On a group tour of the Minneapolis Institute of Arts, our docent took us to this painting by Egon Schiele (a student of Klimt).
Right away, I was struck by how dirty the painting was-- I mean how messy the strokes are, how most of the colors, even the reds and oranges, appear crumpled and soiled-- just like the subject's clothes. His eyes are huge, intense, staring. His fingers are rigid, frozen in mid-gesture.
The other members of the tour described him as being "crazy" or "sleep-deprived." I said nothing and kept studying the piece, trying to figure it out.
The docent told us that the subject, a friend of the painters, a writer named Paris von Gutersloh.

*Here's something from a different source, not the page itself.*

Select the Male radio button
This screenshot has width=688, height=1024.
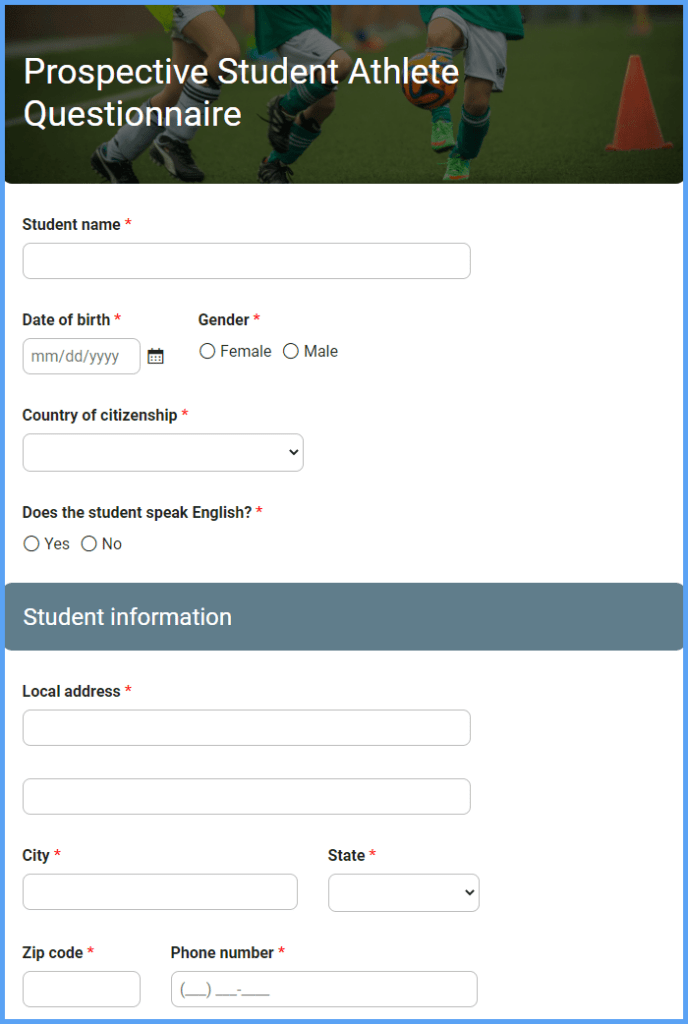(290, 351)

It clicked. He's a writer. It made perfect sense! I have felt like how he looks-- frustrated, tense, intent, desperate, determined, exhausted, rumpled. My hands have stopped like his, in mid-thought, struggling to turn an abstract idea into words. I have sat so long in one chair, desperately sorting out a plot problem or creating a new character, that it became part of me-- as much a part of my writing process as anything else.
I imagined a desk pushed out in front of him, strewn with messy piles of papers containing scribbled notes of half-formed ideas, diagrams, character sketches, the manuscript buried beneath. Ink stains on the desk, floor, and fingers (of course). I wouldn't want to look at that disaster either so I'd stare straight ahead, imagining.